Colorado launches new pilot program to improve sign language interpreting services in rural areas
The Colorado Commission for the Deaf, Hard of Hearing and Deafblind announced this month a new pilot program meant to help bring improved sign language interpreting services to rural Colorado towns.
Later this month the organization will hold the first three meetings of The Rural Interpreting Services Project — a two-year, $1.4 million pilot program — in Durango, Alamosa and Grand Junction. More locations are expected to be announced at a later date.
The program is meant to address a relative lack of quality access to interpreting services for medical, legal, community and work-related situations by offering sign language interpreters in rural areas at no cost to consumers or service providers. While people living on the Front Range have access to established interpreting services, the services are often an expensive barrier for hearing impaired individuals along the Western Slope and in more rural areas.

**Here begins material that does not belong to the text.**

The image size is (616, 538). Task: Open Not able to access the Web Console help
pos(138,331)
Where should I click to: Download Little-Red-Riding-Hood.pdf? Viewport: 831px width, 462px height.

The meetings this month will be held from Oct. 25–29, and will include snacks and refreshments. The first meetings will be on Oct. 25 at the Fort Lewis College Center of Southwest Studies in Durango from 5:30-7:30 p.m. The second meeting will be held on Oct. 26 at Adams State University in Alamosa from 2-4 p.m. The third meeting will be on Oct. 29 at the Center for Independence in Grand Junction from 2-4 p.m.